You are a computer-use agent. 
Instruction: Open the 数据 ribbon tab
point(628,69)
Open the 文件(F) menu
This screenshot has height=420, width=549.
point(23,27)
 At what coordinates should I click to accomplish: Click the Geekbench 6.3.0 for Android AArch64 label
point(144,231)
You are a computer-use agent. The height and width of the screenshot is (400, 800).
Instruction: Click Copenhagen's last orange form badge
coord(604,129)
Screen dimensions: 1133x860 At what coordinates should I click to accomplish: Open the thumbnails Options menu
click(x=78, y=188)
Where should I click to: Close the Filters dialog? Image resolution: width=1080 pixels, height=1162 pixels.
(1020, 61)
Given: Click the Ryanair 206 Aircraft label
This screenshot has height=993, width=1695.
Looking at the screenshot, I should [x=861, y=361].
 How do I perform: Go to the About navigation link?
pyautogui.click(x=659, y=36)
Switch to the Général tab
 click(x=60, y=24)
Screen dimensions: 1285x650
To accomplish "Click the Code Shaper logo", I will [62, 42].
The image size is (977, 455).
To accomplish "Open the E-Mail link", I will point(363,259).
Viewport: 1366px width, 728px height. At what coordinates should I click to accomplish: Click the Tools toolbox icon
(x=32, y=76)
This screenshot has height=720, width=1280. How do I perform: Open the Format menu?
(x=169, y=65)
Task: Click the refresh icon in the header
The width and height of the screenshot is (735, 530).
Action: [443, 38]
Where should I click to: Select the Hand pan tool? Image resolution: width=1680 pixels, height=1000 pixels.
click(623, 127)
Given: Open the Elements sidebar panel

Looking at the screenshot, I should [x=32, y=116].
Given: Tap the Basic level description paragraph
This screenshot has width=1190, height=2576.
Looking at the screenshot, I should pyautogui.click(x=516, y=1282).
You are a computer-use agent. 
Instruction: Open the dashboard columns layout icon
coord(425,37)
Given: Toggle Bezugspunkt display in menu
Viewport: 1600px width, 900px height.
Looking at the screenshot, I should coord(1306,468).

===============

### Required work:
Could you print exactly the lines from the one containing "Instruction: Open the dashboard" through the last line of the records above?

### Solved problem:
Instruction: Open the dashboard columns layout icon
coord(425,37)
Given: Toggle Bezugspunkt display in menu
Viewport: 1600px width, 900px height.
Looking at the screenshot, I should coord(1306,468).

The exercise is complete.